Мы с братом сидим на поляне у самой реки. С нами Коля Елисеев, небольшого роста человек с хитрой улыбкой и удивленными глазами. Коля чистокровный карел, и по физиономии его, по прибауткам, присказкам и шуткам можно изучать весь карельский народ, настолько он характерный карел. Весьма непростой карел, да где их, простых, взять? Ни разу моря не видев, Коля загорелся внезапно поездкой, прочь отринул увещевания жены и ринулся в нелегкое путешествие.

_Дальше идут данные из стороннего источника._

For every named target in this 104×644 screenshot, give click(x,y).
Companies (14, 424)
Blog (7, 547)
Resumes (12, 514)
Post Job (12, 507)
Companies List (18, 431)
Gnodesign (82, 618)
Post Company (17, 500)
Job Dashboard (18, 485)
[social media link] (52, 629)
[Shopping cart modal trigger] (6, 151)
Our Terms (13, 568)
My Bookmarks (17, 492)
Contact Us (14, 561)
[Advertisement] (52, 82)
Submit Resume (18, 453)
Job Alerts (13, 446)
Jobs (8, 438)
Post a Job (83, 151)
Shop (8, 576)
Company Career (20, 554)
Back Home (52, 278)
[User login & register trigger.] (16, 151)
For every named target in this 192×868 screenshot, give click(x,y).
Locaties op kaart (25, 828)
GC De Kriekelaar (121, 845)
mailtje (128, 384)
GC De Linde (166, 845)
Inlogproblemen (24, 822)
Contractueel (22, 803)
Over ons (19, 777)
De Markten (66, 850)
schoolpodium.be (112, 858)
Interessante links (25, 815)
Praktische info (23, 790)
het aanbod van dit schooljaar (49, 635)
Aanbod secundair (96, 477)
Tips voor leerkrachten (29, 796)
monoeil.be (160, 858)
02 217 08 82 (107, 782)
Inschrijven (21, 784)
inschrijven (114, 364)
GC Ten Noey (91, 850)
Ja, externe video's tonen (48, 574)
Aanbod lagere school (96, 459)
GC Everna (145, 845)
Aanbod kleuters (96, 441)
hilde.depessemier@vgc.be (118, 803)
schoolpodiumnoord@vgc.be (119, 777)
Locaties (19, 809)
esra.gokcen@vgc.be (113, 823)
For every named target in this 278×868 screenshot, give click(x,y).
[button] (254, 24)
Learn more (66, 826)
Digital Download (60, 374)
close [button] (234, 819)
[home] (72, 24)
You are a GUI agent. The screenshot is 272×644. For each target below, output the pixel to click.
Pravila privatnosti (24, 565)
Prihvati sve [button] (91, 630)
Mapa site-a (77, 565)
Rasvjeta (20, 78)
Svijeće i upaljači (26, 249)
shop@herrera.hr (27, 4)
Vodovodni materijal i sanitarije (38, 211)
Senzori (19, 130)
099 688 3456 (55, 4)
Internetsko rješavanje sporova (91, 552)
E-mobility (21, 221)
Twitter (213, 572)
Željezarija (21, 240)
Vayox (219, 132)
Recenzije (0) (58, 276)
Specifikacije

Порог уже морской, в самом море вода кипит и шумит так, что приходится кричать. У нас костер, палатка, сумки брошены рядом – успеется. Рядом с костром мангал, в нем уютно жарятся шашлыки. Запах стоит такой, что по всей округе ордами дуреют комары. Кусают нас. Понятно – живое мясо слаще узкому носу, печеное – горячо.
Уже хорошо принято на грудь. Без этого никак. Иначе боль, которая радость, которая счастье, которая беда, разорвет на мелкие ошметья. Вот и стягиваем голову и торс обручами спирта. Ноги остаются свободными и бродят везде. Но в основном неподалеку – держит запах. Кругом безлюдье, стрекотание цикад. «Сам ты Цыкад, иди вон за дровами!»